What to do: Only some lines are wanted. Transcribe, exactly, the lines below from the line with "Task: Switch chart zoom to Year" up to and including the line with "1312x649 pixels. At".

Record excerpts:

§ §

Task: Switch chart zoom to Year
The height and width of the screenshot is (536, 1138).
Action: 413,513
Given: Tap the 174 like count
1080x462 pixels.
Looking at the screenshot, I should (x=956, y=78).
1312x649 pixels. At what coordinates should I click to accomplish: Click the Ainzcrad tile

§ §

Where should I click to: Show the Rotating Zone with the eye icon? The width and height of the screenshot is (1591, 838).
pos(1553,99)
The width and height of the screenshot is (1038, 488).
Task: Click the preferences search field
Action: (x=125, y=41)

§ §

Written answer:
Task: Switch chart zoom to Year
The height and width of the screenshot is (536, 1138).
Action: 413,513
Given: Tap the 174 like count
1080x462 pixels.
Looking at the screenshot, I should (x=956, y=78).
1312x649 pixels. At what coordinates should I click to accomplish: Click the Ainzcrad tile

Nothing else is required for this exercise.